Astronomers are stunned by a mysterious piece of space junk orbiting Earth in unusual ways.
It is believed that the stain, which is up to 370 miles from the Earth's surface, is an "empty" garbage bag object.
It is believed to be a remnant of a rocket launch – but experts can not figure out which spaceship they are from.
Empty garbage bag objects – also called ETBOs – are often in an unpredictable way in orbit given their size and shape.
They can stretch over a dozen feet, but tend to be incredibly light, with this object weighing less than 2 pounds.
Scientists say they are not sure what the object is, probably just a piece of lightweight material like metallic foil left over from a space mission.
But it sent Sky Watchers into a frenzy when discovered by the ATLAS Telescope of the Asteroid Terrestrial Impact System (ATLAS) in Haleakala, Hawaii. 1
Astronomers called the object A10bMLz and said it was "extremely light" but also about a dozen feet long.
In a Facebook post, the Northolt Branch Observatories said, "This indicates that it is a so-called 'empty garbage bag object'.
"A piece of lightweight material (probably metal foil) left over from a rocket launch. It is not yet clear when A10bMLz was launched.

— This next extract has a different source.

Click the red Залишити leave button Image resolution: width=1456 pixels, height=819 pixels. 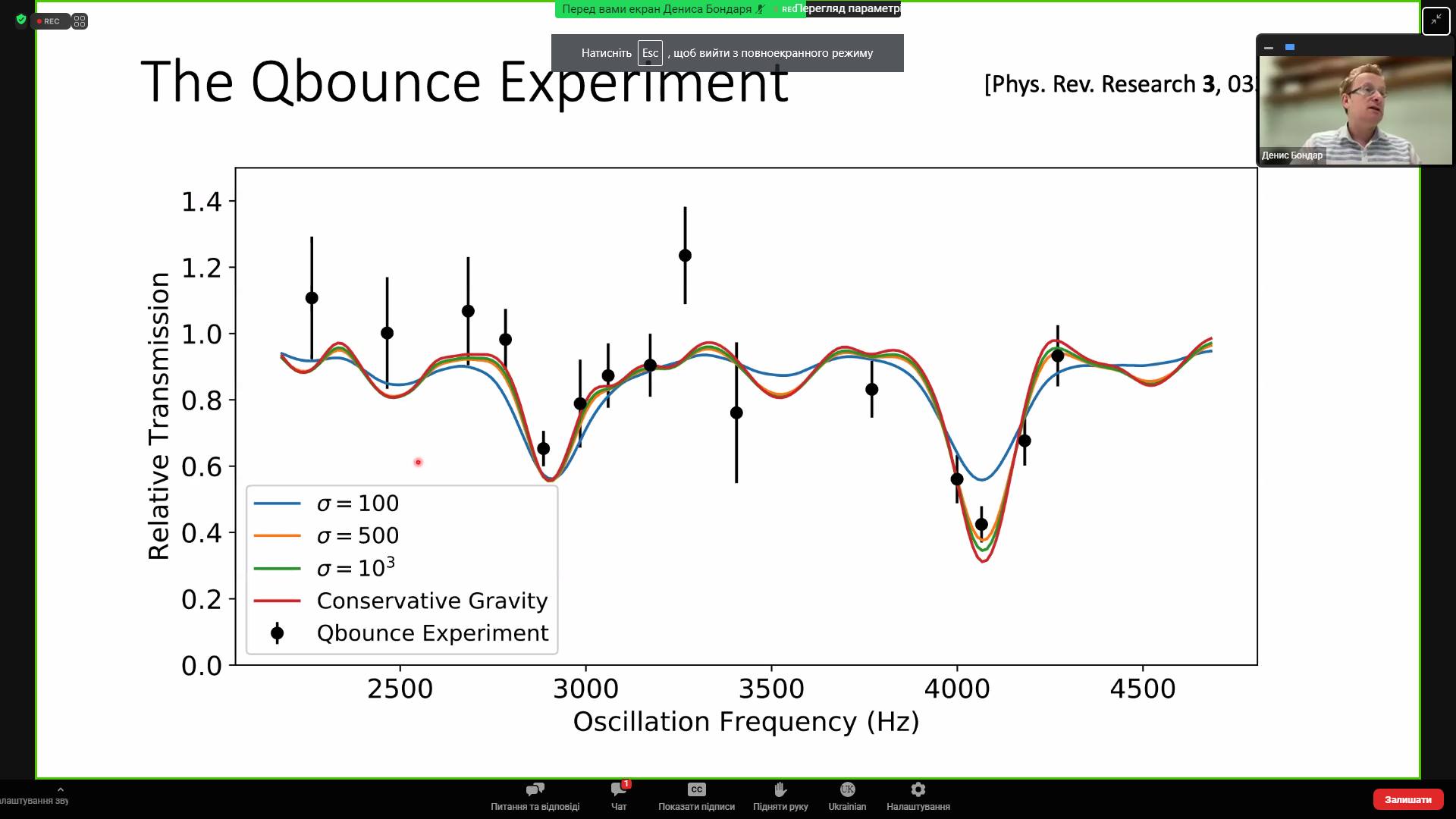coord(1407,799)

Astronomers continued to be confused when they noticed that the object was moving in the opposite direction than it should.

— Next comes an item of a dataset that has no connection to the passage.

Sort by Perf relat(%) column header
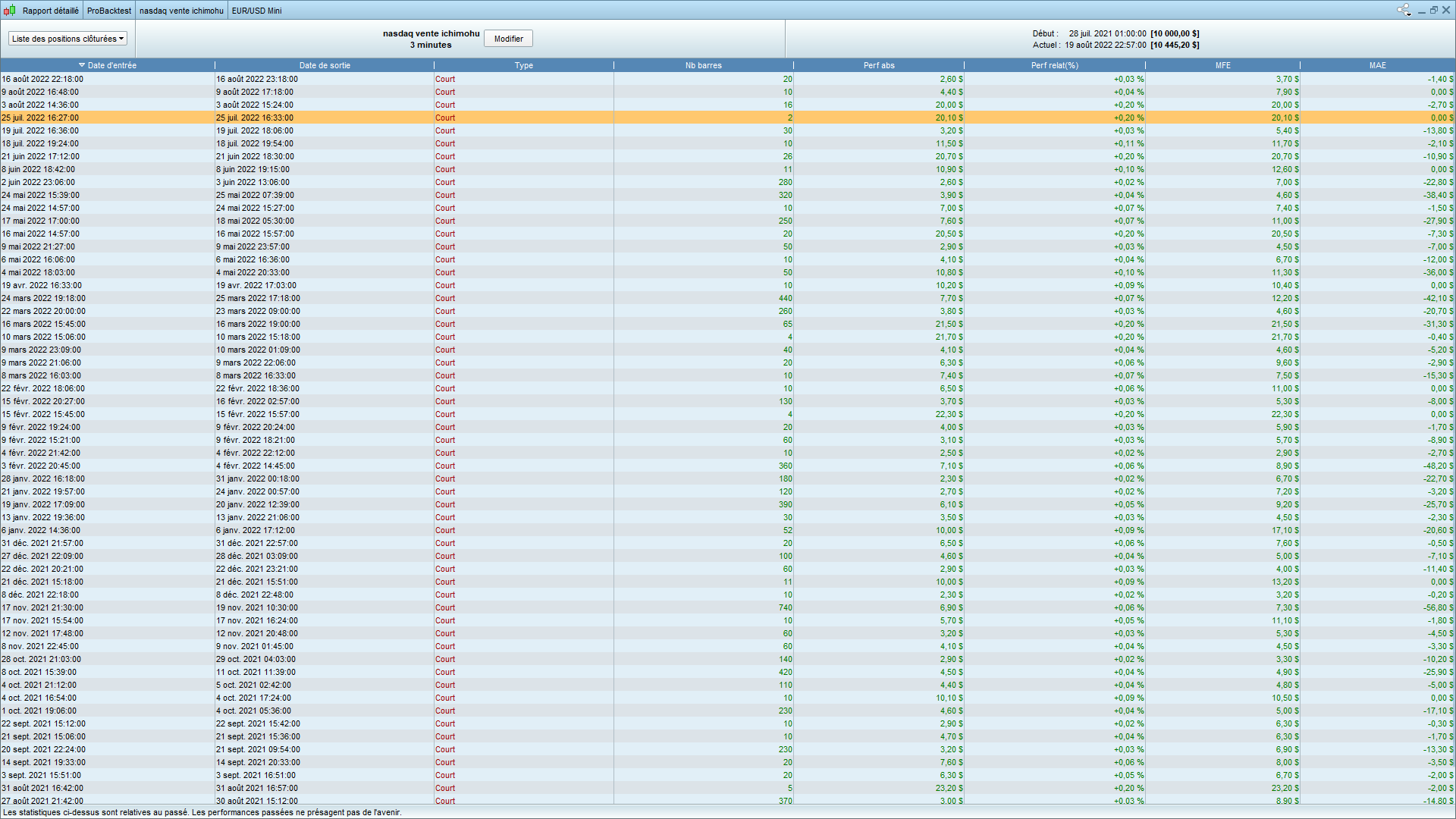 (x=1054, y=65)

A10bMLz was moving "backwards," said the scientists – rather than the "advancing" West-East
Northolt Branch Observatories added, "The orbit is highly elliptical with a perigee only 600 km above the Earth's surface and a 1.4 times apogee than the Moon.

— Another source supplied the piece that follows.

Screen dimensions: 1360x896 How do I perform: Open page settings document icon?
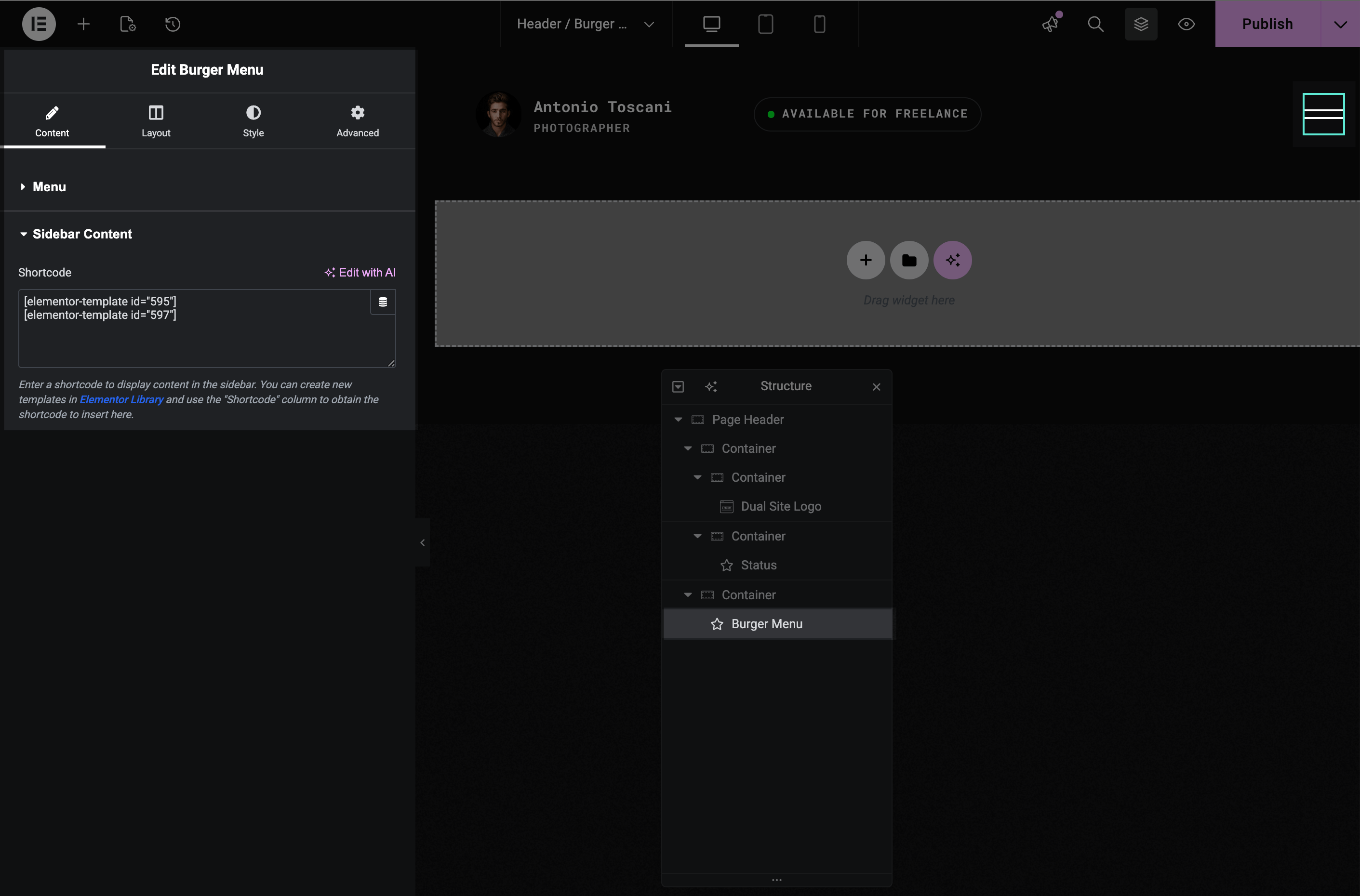128,24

This huge orbit – a first for an ETBO – makes it even harder to identify the origin of the object.
"At present, we have no idea The origin of this object," said Project Pluto, which produces planetarium software.
"This is mainly due to the fact that the previous trajectory is really uncertain.
"Like an empty garbage bag that blows down the street, it can zigzag and spike in an unpredictable manner."
Pressure from the Sun's radiation is sufficient to send the lightweight object in strange directions.  It can even burn within a few months in the Earth's atmosphere before scientists can find out where it came from, added Northolt Branch Observatory.